** Information shown follows **

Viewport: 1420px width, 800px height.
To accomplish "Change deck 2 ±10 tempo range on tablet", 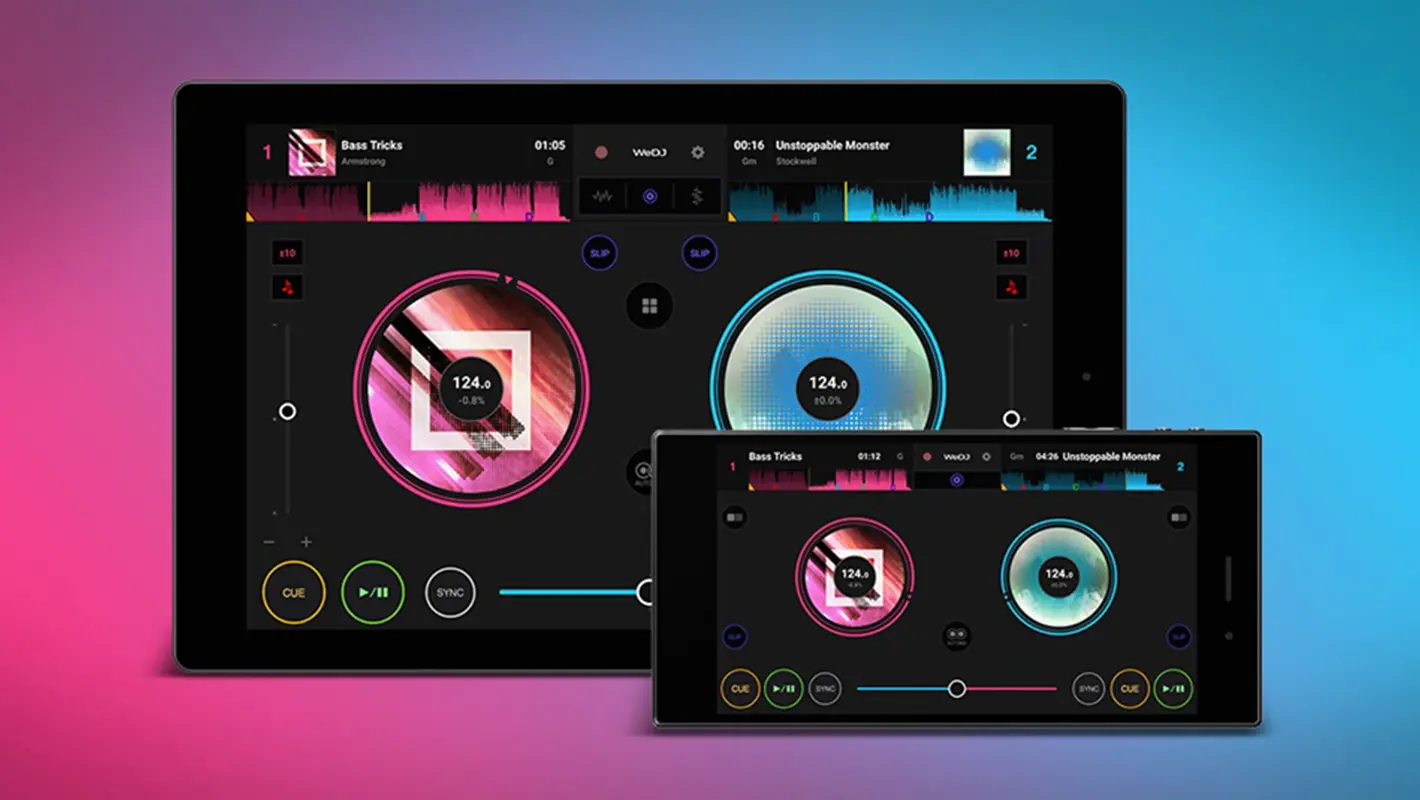I will (1011, 253).
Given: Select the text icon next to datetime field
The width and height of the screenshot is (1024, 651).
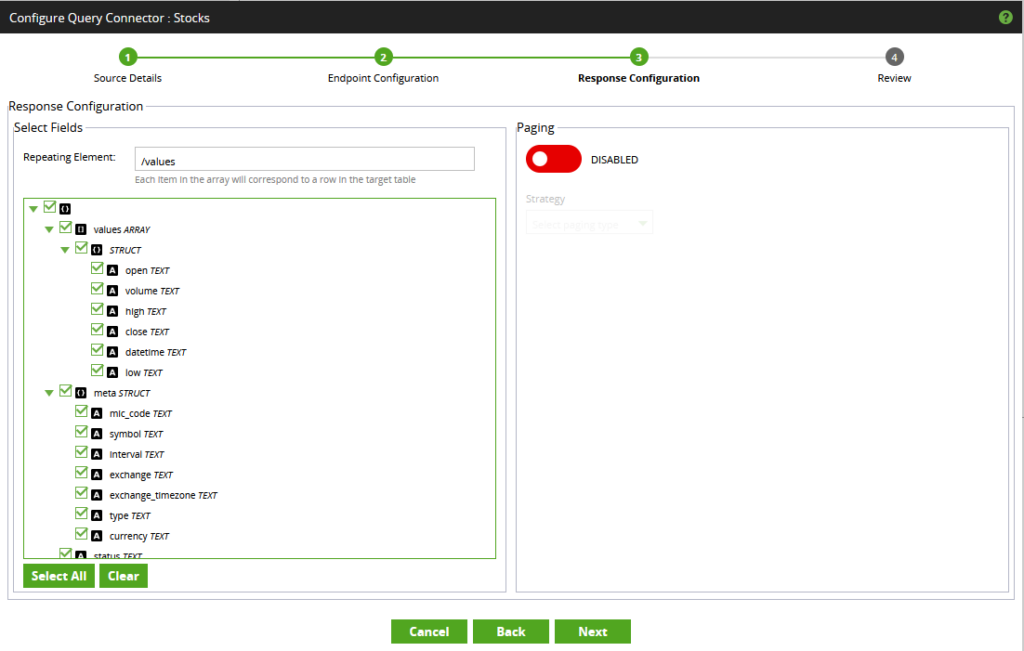Looking at the screenshot, I should point(111,351).
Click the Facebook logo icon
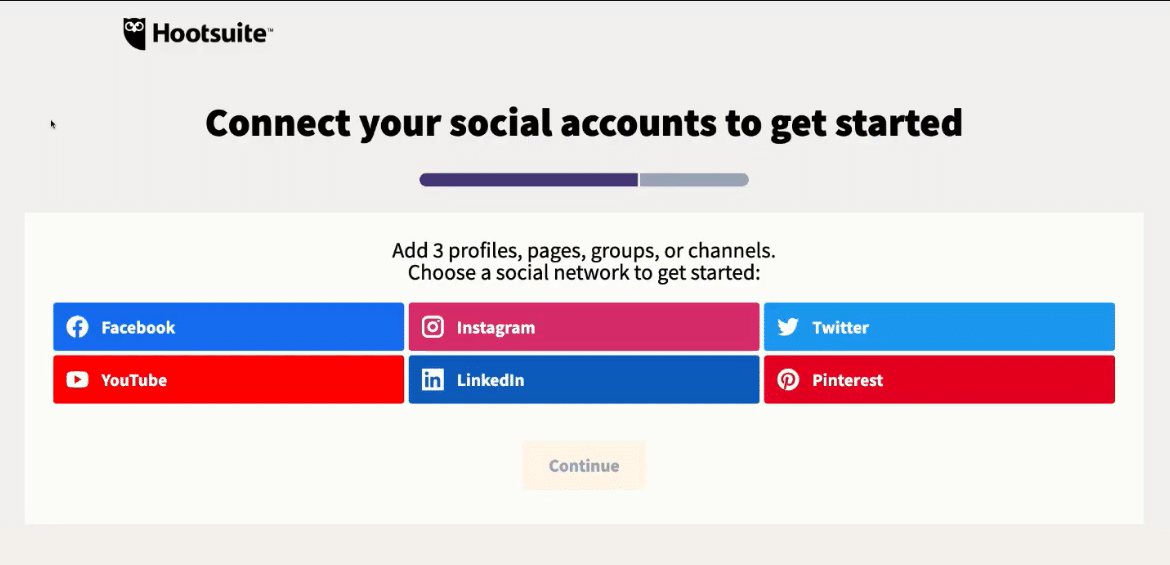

** End of Information shown **

Directions: Write out each line exactly, from the one containing "The width and" through the end of the entries, and skip the pictures.

Answer to this exercise:
The width and height of the screenshot is (1024, 651).
Looking at the screenshot, I should point(111,351).
Click the Facebook logo icon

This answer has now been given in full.